After graduating from Forest Hills High School in Queens, Burrows applied to the U.S. Air Force Academy but failed the physical because he was overweight. Instead, he attended Columbia University, where he earned a bachelor’s degree in political science in 1960 and a master’s in international relations in 1962.

Later in 1962, he was hired as a news assistant at the Times. He left two years later for The Richmond Times-Dispatch in Virginia before joining The Washington Post.

He married Hodgson, an art historian, in 1966; they divorced in 2005. He is survived by their daughter, Dr. Lara Burrows; and two grandchildren.

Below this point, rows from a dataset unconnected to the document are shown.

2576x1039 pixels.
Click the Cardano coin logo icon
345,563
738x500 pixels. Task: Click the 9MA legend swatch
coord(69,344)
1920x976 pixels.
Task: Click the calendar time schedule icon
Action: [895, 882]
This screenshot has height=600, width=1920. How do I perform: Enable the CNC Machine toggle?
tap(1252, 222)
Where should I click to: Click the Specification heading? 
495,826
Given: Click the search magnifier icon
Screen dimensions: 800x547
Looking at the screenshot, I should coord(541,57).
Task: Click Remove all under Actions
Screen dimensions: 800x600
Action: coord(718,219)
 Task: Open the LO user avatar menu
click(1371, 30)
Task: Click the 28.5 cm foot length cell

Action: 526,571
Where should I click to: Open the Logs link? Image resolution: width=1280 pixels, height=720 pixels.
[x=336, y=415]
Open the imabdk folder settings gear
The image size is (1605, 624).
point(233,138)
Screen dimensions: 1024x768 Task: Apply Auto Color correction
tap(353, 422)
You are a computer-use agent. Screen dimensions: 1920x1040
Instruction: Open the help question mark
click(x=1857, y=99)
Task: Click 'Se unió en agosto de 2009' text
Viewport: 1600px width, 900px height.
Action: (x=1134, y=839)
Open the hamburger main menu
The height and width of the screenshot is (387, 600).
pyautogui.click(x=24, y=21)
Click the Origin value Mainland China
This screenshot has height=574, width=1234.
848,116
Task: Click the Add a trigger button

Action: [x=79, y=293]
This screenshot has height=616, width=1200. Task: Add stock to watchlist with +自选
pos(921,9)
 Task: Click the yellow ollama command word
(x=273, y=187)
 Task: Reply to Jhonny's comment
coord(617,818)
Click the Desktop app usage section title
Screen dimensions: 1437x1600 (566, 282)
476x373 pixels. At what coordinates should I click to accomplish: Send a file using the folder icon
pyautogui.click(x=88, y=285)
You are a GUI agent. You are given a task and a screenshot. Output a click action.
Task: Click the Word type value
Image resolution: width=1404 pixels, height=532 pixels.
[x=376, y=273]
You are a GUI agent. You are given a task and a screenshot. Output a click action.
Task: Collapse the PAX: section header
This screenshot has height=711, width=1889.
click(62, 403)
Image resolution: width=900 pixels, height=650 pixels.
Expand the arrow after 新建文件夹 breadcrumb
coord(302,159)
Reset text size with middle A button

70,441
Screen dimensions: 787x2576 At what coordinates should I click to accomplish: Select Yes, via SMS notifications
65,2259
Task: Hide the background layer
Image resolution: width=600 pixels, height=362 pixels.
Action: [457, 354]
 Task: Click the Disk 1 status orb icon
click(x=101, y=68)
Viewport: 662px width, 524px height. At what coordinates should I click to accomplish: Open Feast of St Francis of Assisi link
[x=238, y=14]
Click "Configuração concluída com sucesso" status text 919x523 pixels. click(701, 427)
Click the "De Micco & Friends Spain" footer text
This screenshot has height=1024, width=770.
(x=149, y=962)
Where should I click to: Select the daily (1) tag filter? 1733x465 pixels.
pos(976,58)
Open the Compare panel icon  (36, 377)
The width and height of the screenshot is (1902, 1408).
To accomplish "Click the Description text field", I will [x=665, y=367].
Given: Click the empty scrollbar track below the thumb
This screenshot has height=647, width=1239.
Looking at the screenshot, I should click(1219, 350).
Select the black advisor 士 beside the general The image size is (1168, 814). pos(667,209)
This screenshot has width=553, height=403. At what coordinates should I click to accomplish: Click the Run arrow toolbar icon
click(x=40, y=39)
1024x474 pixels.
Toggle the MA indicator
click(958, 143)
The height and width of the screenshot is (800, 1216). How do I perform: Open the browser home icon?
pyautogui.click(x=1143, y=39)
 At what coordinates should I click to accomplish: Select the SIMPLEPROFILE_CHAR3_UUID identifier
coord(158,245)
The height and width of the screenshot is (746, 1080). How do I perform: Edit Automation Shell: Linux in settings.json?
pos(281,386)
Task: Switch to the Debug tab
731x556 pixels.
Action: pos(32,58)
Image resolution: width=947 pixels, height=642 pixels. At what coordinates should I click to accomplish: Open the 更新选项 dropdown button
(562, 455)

Burrows was rehired by the Times in 1967 to cover aviation. The next year, he expanded an article he wrote for the Times Magazine about Manfred von Richthofen, the World War I German pilot known as the Red Baron, into his first book, “Richthofen: A True History of the Red Baron.” He then joined the Journal as a feature writer but left after about two years, unhappy about being assigned to cover financial news.

He and his family moved to Spain, where he supported himself as a travel writer while completing three unpublished novels.

NYU recruited Burrows in 1974 to be an assistant professor of journalism. He was later named chairman of its journalism department (now the Arthur L. Carter Journalism Institute) and established a master’s program in science, health and environmental reporting.

Devoted to documenting the past, Burrows was somewhat apprehensive about the future. He was a founder of the Alliance to Rescue Civilization (it has since been folded into the Lifeboat Foundation), which promoted the establishment of a Moon base stocked with DNA samples of all life on Earth, as well as a compendium of all human knowledge.

Burrows warned in an opinion essay in the Times in 1993 that the Reagan administration’s Star Wars anti-missile defense initiative was doomed because it could not shield all of the nation’s most vital and vulnerable targets. But he wrote that the program, whose official name was the Strategic Defense Initiative, was more likely to work as an offensive system that would give the United States control over access to space.

Burrows proposed an alternative that he labeled an Asteroid Defense Initiative, a system that would be capable of intercepting and destroying celestial objects — from a meteoroid to a dwarf planet — heading toward Earth.

In 2001, the International Astronomical Union named asteroid No. 99330 in his honor, calling it Billburrows. Its projected orbit, he was quick to point out, did not put it on a collision course with Earth.